Consegna 1
Rispondi alle domande seguenti sulla fonte riportata più sotto.
(a) Oltre alla quantità di musica prodotta e diffusa, che cosa è aumentato esponenzialmente negli ultimissimi anni?
(b) Chi lasciano ai margini le etichette indipendenti italiane?
(c) Che cosa rappresentava la scelta più coerente per chi parla?

Fonte

________________

A.: Non credo che ci sia niente di sbagliato nel M.E.I. La quantità di musica che si produce e si diffonde in Italia e nel mondo è aumentata esponenzialmente negli ultimissimi anni, e sono aumentati esponenzialmente anche i soggetti che lavorano a vario titolo nel campo della musica. E' naturale che questi soggetti si incontrino in qualche posto. Le etichette indipendenti Italiane stanno svolgendo in alcuni casi un lavoro egregio nella promozione dei propri gruppi, lasciando (per forza di cose) ai margini chi non rientri nelle politiche dell'etichetta. Non credo che ci sia protezionismo da parte di chi porta la propria etichetta al M.E.I, e mi sembrerebbe di scatenare una guerra fra poveri affermando il contrario. Credo, invece, che sia un imperativo morale, per chi non trova spazio nelle produzioni discografiche, il diffondere la propria musica con la stessa determinazione usando tutti i canali disponibili. Questo non prima però di essere stati i più spietati critici di se stessi, altrimenti si corre il rischio di saturare il mercato con musica di... In tal senso il M.A.I rappresentava per noi la scelta più coerente, essendo stati scottati dall'esperienza discografica, ma avendo allo stesso tempo ottenuto buoni risultati nell'autoproduzione e nell'autopromozione.

________________

Elenco dati
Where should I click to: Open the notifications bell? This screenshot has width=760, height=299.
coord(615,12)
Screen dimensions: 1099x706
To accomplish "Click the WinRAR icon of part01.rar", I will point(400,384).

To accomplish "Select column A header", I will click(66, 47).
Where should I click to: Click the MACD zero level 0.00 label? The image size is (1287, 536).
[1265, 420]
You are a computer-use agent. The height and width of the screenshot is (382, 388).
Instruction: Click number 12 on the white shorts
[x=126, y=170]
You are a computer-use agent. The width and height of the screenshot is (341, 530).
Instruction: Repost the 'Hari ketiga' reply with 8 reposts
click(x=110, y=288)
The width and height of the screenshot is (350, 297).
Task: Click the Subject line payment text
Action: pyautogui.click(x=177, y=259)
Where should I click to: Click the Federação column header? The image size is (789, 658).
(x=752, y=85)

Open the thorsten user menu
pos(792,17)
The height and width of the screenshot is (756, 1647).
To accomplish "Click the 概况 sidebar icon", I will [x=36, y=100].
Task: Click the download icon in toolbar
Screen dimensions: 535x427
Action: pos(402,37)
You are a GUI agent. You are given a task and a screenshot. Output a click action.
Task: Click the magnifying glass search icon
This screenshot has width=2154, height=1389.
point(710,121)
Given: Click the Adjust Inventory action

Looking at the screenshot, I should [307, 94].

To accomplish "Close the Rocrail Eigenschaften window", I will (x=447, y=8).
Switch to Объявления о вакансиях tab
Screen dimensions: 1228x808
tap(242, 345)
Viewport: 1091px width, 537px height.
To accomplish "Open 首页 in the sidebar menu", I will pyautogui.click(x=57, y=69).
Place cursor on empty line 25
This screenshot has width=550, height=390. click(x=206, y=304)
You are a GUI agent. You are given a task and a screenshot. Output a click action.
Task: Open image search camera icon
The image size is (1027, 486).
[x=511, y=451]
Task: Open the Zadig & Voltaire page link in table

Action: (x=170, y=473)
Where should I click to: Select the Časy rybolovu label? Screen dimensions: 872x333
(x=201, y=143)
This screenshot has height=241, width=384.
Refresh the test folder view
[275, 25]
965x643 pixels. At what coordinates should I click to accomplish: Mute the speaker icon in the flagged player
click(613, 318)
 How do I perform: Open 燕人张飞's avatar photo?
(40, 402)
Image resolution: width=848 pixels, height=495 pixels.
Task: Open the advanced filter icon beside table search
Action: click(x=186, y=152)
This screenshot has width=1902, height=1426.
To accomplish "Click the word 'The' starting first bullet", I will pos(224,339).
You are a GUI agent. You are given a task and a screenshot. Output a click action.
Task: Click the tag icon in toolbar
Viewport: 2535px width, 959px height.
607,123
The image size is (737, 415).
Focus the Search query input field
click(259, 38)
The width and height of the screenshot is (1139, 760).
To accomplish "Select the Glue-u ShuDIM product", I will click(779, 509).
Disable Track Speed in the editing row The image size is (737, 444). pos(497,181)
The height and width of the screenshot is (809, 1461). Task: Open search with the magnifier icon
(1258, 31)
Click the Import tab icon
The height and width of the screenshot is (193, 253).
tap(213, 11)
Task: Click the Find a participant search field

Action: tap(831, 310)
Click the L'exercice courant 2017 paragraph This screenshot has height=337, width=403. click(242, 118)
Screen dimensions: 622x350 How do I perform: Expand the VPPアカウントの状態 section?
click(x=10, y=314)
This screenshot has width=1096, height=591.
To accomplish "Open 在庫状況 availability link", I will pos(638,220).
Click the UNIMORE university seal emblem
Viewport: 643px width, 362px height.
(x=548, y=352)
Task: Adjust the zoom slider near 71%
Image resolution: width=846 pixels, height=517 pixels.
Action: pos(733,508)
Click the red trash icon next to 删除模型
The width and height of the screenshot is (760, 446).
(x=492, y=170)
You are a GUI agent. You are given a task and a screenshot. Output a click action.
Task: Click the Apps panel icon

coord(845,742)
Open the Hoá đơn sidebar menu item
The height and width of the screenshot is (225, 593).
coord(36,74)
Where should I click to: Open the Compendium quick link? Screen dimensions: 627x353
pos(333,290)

________________

Consegna 2
Converti in un elenco numerato tutto ciò che va dall'inizio dei record fino alla riga che contiene "[x=126, y=170]", entrambe le estremità comprese. Tralascia le righe vuote.

Risposta corretta 1
(a) Sono aumentati esponenzialmente i soggetti che lavorano a vario titolo nel campo della musica.
(b) Lasciano ai margini chi non rientri nelle politiche dell'etichetta.
(c) La scelta più coerente era il M.A.I.

Risposta corretta 2
1. Where should I click to: Open the notifications bell? This screenshot has width=760, height=299.
2. coord(615,12)
3. Screen dimensions: 1099x706
4. To accomplish "Click the WinRAR icon of part01.rar", I will point(400,384).
5. To accomplish "Select column A header", I will click(66, 47).
6. Where should I click to: Click the MACD zero level 0.00 label? The image size is (1287, 536).
7. [1265, 420]
8. You are a computer-use agent. The height and width of the screenshot is (382, 388).
9. Instruction: Click number 12 on the white shorts
10. [x=126, y=170]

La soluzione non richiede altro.